> Exercise objective: The whole answer is the data below, retyped exactly.

> Stored data:

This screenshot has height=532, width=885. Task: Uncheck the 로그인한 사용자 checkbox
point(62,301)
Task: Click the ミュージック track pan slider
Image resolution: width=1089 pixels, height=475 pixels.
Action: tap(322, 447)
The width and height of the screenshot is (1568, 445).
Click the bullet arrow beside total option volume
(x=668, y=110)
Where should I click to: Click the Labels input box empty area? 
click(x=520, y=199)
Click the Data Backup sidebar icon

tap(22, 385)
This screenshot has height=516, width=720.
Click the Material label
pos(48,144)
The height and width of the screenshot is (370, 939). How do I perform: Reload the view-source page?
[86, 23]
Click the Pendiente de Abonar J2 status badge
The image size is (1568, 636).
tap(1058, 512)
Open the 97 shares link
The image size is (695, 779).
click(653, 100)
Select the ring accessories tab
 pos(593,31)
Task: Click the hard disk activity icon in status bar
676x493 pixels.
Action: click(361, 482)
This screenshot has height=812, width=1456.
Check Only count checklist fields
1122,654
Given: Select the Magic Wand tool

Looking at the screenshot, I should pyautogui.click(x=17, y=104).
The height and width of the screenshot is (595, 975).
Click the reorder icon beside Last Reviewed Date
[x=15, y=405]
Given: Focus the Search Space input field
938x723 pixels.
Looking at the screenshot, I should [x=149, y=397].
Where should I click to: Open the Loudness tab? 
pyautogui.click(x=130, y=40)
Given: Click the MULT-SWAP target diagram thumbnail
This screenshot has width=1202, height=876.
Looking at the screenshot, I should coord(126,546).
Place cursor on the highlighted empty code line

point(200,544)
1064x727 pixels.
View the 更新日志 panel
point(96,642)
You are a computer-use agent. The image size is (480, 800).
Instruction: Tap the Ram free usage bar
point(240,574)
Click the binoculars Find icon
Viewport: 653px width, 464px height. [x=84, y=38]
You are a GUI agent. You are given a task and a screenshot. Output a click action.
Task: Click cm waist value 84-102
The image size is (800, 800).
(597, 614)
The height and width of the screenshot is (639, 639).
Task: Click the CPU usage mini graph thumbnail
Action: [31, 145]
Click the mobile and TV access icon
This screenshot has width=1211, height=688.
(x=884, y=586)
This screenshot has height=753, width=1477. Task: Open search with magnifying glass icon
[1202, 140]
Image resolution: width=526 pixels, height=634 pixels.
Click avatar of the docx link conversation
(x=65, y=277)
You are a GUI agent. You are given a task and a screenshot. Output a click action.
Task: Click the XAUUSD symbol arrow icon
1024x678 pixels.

> Exercise response:
This screenshot has height=532, width=885. Task: Uncheck the 로그인한 사용자 checkbox
point(62,301)
Task: Click the ミュージック track pan slider
Image resolution: width=1089 pixels, height=475 pixels.
Action: tap(322, 447)
The width and height of the screenshot is (1568, 445).
Click the bullet arrow beside total option volume
(x=668, y=110)
Where should I click to: Click the Labels input box empty area? 
click(x=520, y=199)
Click the Data Backup sidebar icon

tap(22, 385)
This screenshot has height=516, width=720.
Click the Material label
pos(48,144)
The height and width of the screenshot is (370, 939). How do I perform: Reload the view-source page?
[86, 23]
Click the Pendiente de Abonar J2 status badge
The image size is (1568, 636).
tap(1058, 512)
Open the 97 shares link
The image size is (695, 779).
click(653, 100)
Select the ring accessories tab
 pos(593,31)
Task: Click the hard disk activity icon in status bar
676x493 pixels.
Action: click(361, 482)
This screenshot has height=812, width=1456.
Check Only count checklist fields
1122,654
Given: Select the Magic Wand tool

Looking at the screenshot, I should pyautogui.click(x=17, y=104).
The height and width of the screenshot is (595, 975).
Click the reorder icon beside Last Reviewed Date
[x=15, y=405]
Given: Focus the Search Space input field
938x723 pixels.
Looking at the screenshot, I should [x=149, y=397].
Where should I click to: Open the Loudness tab? 
pyautogui.click(x=130, y=40)
Given: Click the MULT-SWAP target diagram thumbnail
This screenshot has width=1202, height=876.
Looking at the screenshot, I should coord(126,546).
Place cursor on the highlighted empty code line

point(200,544)
1064x727 pixels.
View the 更新日志 panel
point(96,642)
You are a computer-use agent. The image size is (480, 800).
Instruction: Tap the Ram free usage bar
point(240,574)
Click the binoculars Find icon
Viewport: 653px width, 464px height. [x=84, y=38]
You are a GUI agent. You are given a task and a screenshot. Output a click action.
Task: Click cm waist value 84-102
The image size is (800, 800).
(597, 614)
The height and width of the screenshot is (639, 639).
Task: Click the CPU usage mini graph thumbnail
Action: [31, 145]
Click the mobile and TV access icon
This screenshot has width=1211, height=688.
(x=884, y=586)
This screenshot has height=753, width=1477. Task: Open search with magnifying glass icon
[1202, 140]
Image resolution: width=526 pixels, height=634 pixels.
Click avatar of the docx link conversation
(x=65, y=277)
You are a GUI agent. You are given a task and a screenshot. Output a click action.
Task: Click the XAUUSD symbol arrow icon
1024x678 pixels.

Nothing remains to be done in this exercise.